TASK PROMPT :: Reproduce the listing below word for word, everything from the line containing "How do I perform: Switch to the Output tab?" down to the end of the listing.

ENTRIES PROVIDED ::

============

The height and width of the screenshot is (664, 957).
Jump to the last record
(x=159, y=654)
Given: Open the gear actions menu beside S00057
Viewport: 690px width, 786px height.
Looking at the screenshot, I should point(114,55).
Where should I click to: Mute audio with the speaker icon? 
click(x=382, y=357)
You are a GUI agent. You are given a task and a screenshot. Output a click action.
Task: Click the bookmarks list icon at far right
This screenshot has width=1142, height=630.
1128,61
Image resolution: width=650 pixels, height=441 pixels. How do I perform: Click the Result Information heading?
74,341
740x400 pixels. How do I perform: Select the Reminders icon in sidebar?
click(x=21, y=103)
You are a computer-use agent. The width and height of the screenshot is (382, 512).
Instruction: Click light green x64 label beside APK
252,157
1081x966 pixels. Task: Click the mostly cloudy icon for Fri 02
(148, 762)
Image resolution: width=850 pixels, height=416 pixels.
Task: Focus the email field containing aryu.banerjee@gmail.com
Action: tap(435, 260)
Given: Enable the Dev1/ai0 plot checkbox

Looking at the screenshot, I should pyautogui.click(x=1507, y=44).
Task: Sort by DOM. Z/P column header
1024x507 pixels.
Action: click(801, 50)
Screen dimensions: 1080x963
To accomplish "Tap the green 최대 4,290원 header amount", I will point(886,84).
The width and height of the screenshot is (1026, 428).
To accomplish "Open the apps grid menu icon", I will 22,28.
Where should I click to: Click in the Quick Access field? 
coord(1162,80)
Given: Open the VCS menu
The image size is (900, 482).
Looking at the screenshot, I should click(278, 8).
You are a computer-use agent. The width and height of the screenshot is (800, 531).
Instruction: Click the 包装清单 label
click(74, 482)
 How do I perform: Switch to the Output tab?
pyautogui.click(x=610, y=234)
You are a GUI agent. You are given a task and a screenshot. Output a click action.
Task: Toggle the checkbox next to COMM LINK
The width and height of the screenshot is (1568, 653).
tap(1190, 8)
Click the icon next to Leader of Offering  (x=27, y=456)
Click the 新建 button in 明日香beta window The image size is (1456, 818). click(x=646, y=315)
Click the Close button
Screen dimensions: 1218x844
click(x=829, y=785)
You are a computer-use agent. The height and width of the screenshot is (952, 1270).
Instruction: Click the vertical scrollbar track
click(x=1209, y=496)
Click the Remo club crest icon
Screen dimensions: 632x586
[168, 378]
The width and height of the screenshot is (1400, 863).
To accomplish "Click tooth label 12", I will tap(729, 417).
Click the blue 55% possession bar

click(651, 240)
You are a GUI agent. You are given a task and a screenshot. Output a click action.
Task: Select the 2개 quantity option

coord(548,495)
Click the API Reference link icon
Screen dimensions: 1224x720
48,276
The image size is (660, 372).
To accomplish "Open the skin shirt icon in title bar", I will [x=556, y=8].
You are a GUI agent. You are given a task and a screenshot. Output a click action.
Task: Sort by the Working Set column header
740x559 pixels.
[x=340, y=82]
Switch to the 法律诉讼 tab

============

ANSWER TO THIS PROBLEM ::
 How do I perform: Switch to the Output tab?
pyautogui.click(x=610, y=234)
You are a GUI agent. You are given a task and a screenshot. Output a click action.
Task: Toggle the checkbox next to COMM LINK
The width and height of the screenshot is (1568, 653).
tap(1190, 8)
Click the icon next to Leader of Offering  (x=27, y=456)
Click the 新建 button in 明日香beta window The image size is (1456, 818). click(x=646, y=315)
Click the Close button
Screen dimensions: 1218x844
click(x=829, y=785)
You are a computer-use agent. The height and width of the screenshot is (952, 1270).
Instruction: Click the vertical scrollbar track
click(x=1209, y=496)
Click the Remo club crest icon
Screen dimensions: 632x586
[168, 378]
The width and height of the screenshot is (1400, 863).
To accomplish "Click tooth label 12", I will tap(729, 417).
Click the blue 55% possession bar

click(651, 240)
You are a GUI agent. You are given a task and a screenshot. Output a click action.
Task: Select the 2개 quantity option

coord(548,495)
Click the API Reference link icon
Screen dimensions: 1224x720
48,276
The image size is (660, 372).
To accomplish "Open the skin shirt icon in title bar", I will [x=556, y=8].
You are a GUI agent. You are given a task and a screenshot. Output a click action.
Task: Sort by the Working Set column header
740x559 pixels.
[x=340, y=82]
Switch to the 法律诉讼 tab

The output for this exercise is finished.